3
votes

I am trying to read a Parquet file from Azure Data Lake using the following Pyspark code.

df= sqlContext.read.format("parquet")
   .option("header", "true")
   .option("inferSchema", "true")
   .load("adl://xyz/abc.parquet")
df = df['Id','IsDeleted']

Now I would like to load this dataframe df as a table in sql dataware house using the following code:

df.write \
  .format("com.databricks.spark.sqldw") \
  .mode('overwrite') \
  .option("url", sqlDwUrlSmall) \
  .option("forward_spark_azure_storage_credentials", "true") \
  .option("dbtable", "test111") \
  .option("tempdir", tempDir) \
  .save()

This creates a table dbo.test111 in the SQL Datawarehouse with datatypes:

  • Id(nvarchar(256),null)
  • IsDeleted(bit,null)

But I need these columns with different datatypes say char(255), varchar(128) in SQL Datawarehouse. How do I do this while loading the dataframe into SQL Dataware house?

2

2 Answers

0
votes

I found a way can help you modify the column data type, but maybe could not achieve your want.

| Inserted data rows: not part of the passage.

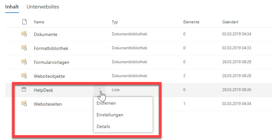Viewport: 272px width, 140px height.
Task: Click the Websiteseiten library icon
Action: pos(24,103)
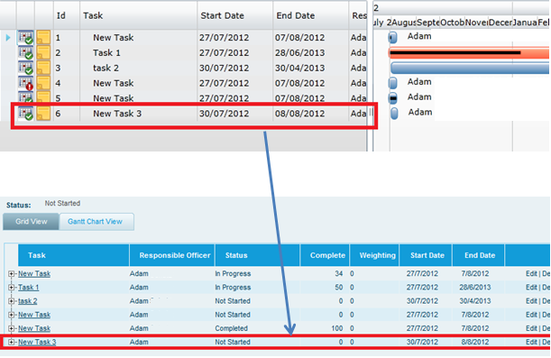Screen dimensions: 551x358
Task: Click Edit link for the 34 percent New Task
Action: (531, 273)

df.select(col("colname").cast(DataType))

Here is a blob about How to change column types in Spark SQL's DataFrame.

Maybe this can helps you.

0
votes

The only supported data types on Spark SQL are given [https://spark.apache.org/docs/1.6.0/api/java/org/apache/spark/sql/types/package-summary.html][1]

String types will in fact be turned into VARCHAR with unspecified length. Spark SQL does not have VARCHAR(n) data type.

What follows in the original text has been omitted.